Explorers in the Alps in the 18th century used to brag that the rocks with which they grappled had never before been touched by human hands. And historians shot them down by pointing out that, while arguing among themselves about which route Hannibal had taken, they had learnt about the Bronze Age from arrowheads that had been discovered at the top of some mountain by American tourists. Apparently even hobbits had made it to the top, and I don’t mean poor Bernie Ecclestone, who owns a chalet near mine. Mind you, doctors insisted that an Alpine holiday was the best cure there was for most ailments. Tuberculosis sufferers agreed. They all got their rocks off in the mountains as if there was no tomorrow. Clergymen, of course, saw the mountains as natural steeples, leading them ever closer to God. All I know is that the Almighty cannot be happy with the latest bunch making its way up towards him. Poor, honest, hard-working peasants are slowly being shunted aside by nouveaux-riches body-waxers, vulgar hedge-fund wallet-lifters, Hollywood name-droppers and other assorted friends of Marie Christine of Kent. It is enough for God to distance himself, even from the Alps.

Off season the Alps are as good as it gets. I have good friends here: the Gibsons, the Fairchilds, the Weisses, the Nicholsons, and so on. We get together in each other’s chalets, I get drunk, and they tell me stories. As there is Aids all around us—Aids meaning Acute income deficiency syndrome—many of the most egregious types, who give lavish parties for people like Bianca Jagger, have already gone back to places like Milan, Brussels, Geneva, even Athens. Gstaad is now almost on the same level as it was 25 years ago. The barbarian invasion is still threatening but the locals are doing something about it. We have all signed petitions and have written to the local newspaper saying that the mad building has to stop. One German billionaire has bought almost half the town and nobody seems to know what he plans to do with it. I know the man and he’s not as bad as people think. It’s the wife who worries me. It’s all in her name. Still, one has to live in hope, and despite man’s greed, this place is too beautiful to be ruined for a few dollars more, no pun intended.

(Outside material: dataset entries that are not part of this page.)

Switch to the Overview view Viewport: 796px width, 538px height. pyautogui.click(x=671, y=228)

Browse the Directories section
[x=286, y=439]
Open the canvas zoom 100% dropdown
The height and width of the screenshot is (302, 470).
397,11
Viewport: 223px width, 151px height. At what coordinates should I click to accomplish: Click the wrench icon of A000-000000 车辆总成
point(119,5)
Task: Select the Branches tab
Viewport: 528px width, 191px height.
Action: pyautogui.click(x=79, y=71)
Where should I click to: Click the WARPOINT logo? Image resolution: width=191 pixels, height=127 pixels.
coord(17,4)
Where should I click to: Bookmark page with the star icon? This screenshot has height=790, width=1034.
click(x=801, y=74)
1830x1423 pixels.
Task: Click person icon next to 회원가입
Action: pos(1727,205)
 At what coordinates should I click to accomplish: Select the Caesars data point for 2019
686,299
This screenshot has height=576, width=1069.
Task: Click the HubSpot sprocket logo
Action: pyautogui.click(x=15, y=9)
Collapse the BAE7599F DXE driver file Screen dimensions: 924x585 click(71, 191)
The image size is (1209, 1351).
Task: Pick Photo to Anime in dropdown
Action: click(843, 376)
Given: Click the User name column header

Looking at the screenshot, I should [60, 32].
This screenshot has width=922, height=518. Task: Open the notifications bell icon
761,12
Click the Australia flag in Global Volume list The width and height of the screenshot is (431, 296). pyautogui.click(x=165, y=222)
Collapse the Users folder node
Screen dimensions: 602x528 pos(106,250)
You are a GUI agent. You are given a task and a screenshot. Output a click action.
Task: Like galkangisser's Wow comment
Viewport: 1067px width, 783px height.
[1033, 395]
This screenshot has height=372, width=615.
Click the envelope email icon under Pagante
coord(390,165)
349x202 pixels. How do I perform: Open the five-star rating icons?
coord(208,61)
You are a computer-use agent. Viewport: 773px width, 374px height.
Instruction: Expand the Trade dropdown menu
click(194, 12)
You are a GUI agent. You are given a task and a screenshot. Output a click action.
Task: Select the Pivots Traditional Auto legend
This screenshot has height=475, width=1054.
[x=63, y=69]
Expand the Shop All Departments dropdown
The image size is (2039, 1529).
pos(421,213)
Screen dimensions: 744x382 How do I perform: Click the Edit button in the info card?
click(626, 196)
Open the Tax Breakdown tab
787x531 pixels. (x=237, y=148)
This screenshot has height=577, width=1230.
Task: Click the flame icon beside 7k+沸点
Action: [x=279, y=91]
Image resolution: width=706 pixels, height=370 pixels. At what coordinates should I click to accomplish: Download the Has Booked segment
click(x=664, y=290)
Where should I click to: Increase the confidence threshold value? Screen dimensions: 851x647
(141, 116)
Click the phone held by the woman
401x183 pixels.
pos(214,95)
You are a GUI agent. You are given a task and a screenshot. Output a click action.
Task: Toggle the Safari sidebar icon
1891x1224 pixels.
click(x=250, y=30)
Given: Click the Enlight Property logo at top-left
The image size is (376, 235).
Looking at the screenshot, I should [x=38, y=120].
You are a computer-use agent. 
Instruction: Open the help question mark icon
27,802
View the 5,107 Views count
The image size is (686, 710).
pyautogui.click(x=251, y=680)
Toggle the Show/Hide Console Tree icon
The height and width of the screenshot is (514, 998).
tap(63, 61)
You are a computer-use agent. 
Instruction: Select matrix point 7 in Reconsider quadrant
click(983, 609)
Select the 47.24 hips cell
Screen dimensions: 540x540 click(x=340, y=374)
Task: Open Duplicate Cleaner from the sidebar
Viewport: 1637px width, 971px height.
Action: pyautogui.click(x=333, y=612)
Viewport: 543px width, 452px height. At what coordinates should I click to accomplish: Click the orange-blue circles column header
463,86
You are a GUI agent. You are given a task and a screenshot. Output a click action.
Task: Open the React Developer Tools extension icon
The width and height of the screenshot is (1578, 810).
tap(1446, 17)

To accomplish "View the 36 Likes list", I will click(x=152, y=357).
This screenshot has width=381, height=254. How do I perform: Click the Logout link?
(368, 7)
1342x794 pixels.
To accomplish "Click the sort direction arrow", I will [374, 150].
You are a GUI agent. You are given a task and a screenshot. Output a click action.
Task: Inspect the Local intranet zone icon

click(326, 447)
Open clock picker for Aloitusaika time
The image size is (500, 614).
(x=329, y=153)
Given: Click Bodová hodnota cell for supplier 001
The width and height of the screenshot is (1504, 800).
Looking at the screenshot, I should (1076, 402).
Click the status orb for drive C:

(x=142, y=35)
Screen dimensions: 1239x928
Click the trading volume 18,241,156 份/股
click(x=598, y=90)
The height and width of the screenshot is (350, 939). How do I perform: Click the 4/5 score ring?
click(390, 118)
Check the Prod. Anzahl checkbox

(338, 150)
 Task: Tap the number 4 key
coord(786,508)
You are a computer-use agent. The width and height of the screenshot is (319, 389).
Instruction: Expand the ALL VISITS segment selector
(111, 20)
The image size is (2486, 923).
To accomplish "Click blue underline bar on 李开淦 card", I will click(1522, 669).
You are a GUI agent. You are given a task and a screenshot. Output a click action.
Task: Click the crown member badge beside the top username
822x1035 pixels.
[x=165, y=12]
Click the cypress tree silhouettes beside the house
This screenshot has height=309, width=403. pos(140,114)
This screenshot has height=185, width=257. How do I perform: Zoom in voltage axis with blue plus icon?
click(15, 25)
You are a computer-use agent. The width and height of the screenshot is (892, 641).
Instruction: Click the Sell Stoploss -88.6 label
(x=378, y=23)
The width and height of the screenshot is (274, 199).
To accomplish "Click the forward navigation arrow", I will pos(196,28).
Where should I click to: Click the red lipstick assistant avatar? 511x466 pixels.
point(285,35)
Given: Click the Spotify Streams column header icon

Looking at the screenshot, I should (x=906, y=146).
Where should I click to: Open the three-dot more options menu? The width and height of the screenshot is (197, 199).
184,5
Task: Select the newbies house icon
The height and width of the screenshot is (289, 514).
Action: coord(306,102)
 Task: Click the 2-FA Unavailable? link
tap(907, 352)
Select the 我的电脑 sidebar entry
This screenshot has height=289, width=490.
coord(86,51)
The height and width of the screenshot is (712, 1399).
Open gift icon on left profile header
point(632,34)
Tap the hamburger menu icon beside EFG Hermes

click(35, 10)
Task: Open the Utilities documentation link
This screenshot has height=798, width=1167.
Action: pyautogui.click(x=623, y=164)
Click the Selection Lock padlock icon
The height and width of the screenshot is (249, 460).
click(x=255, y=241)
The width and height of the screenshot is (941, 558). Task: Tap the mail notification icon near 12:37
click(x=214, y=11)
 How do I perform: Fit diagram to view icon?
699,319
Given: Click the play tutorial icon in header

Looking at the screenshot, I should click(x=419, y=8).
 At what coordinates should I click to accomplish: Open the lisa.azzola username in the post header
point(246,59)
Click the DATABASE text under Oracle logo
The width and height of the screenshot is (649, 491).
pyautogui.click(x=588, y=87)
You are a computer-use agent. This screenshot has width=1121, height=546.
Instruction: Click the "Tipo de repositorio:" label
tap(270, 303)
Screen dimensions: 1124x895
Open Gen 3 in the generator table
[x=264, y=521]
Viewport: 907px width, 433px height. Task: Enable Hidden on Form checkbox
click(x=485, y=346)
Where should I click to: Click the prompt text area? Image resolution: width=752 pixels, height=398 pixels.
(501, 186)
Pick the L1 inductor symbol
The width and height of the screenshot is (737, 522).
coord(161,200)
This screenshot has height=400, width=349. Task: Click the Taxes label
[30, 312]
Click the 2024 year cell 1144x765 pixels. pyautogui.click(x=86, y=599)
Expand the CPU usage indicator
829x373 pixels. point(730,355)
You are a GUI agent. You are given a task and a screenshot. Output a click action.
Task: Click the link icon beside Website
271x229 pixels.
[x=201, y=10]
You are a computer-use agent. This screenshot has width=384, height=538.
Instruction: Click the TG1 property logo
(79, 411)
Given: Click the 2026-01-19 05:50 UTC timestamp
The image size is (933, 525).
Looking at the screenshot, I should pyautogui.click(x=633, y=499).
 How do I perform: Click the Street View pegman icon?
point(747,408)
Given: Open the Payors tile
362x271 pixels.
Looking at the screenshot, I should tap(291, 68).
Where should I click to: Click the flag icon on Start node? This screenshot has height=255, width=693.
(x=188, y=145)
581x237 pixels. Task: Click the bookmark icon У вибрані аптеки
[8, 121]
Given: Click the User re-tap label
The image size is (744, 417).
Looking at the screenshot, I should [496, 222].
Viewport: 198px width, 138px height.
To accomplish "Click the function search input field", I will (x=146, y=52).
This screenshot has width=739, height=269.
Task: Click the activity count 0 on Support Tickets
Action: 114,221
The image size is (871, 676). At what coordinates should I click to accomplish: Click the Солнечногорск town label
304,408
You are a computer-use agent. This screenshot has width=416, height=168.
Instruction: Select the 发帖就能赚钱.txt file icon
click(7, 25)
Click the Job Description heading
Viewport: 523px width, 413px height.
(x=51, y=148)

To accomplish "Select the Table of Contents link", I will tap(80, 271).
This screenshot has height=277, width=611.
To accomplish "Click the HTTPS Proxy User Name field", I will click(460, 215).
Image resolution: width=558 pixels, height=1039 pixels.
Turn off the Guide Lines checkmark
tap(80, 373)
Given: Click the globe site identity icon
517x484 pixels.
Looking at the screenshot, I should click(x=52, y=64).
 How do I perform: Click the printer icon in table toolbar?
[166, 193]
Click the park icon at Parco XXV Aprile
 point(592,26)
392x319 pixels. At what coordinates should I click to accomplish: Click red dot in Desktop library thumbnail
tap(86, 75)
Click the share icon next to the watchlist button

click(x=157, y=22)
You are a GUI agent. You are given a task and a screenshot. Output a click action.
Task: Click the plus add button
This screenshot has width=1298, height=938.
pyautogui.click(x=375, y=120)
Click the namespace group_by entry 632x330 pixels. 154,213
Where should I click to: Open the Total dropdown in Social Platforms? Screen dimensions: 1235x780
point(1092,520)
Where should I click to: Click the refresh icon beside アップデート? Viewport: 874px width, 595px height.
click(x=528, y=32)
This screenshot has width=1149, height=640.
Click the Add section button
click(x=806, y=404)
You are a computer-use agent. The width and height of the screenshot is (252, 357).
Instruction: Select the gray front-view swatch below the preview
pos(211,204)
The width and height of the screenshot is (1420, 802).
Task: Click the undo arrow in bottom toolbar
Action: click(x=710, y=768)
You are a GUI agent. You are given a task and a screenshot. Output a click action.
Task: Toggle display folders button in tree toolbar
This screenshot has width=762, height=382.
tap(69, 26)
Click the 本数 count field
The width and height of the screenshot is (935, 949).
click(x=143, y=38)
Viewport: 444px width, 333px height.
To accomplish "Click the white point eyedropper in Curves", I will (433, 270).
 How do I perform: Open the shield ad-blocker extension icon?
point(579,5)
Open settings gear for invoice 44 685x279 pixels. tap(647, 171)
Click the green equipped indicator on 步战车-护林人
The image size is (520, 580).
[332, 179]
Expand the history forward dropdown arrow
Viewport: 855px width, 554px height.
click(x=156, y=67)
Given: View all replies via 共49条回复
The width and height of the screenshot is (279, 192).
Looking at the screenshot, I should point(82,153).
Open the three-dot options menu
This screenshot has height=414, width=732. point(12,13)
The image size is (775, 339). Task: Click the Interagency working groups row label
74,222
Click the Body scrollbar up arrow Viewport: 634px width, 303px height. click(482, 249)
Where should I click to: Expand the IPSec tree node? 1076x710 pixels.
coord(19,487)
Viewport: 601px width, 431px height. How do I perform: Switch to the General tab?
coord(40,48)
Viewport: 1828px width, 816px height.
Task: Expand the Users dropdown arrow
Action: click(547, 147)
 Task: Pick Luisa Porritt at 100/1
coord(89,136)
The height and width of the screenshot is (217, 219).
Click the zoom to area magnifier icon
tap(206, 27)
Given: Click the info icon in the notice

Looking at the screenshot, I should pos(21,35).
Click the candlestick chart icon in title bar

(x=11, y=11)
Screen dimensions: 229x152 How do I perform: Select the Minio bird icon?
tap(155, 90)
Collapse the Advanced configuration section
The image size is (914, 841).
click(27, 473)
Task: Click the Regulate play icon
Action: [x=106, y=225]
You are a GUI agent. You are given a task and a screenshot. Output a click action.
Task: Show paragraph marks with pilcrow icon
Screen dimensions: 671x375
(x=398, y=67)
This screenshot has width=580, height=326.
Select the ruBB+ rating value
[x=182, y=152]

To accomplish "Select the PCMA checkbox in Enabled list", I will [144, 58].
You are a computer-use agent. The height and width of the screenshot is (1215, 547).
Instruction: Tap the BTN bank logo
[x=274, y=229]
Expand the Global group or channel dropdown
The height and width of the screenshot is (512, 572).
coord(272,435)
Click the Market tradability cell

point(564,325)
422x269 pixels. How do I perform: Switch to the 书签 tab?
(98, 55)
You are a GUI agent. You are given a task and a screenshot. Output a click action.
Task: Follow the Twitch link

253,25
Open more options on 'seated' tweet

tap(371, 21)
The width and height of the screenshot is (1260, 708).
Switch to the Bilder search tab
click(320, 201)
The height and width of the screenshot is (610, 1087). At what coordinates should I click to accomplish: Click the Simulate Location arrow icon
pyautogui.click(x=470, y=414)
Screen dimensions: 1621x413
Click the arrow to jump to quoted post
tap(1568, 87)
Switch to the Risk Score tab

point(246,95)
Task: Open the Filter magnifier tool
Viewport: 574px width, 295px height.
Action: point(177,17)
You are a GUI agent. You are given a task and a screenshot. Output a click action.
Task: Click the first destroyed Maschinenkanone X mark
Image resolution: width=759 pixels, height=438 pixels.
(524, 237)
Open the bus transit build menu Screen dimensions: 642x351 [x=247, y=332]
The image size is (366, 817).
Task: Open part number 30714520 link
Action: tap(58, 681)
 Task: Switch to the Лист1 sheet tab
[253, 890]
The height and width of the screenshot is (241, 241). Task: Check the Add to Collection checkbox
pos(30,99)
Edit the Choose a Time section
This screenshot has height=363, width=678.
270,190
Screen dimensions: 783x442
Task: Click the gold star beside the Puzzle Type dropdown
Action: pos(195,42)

Someone once said that man was vile and nature sublime. I totally agree because that someone did not mention women, who are as sublime as nature. That someone also saw more spirituality in a glacier than he did in his fellow human beings. Something to do with the movement of ice and the passage of a soul to heaven. Personally I cannot go that far, although I go on glaciers all the time. Except that I prefer glaciers to any football player, especially those who play for the Big Four of the Premier League.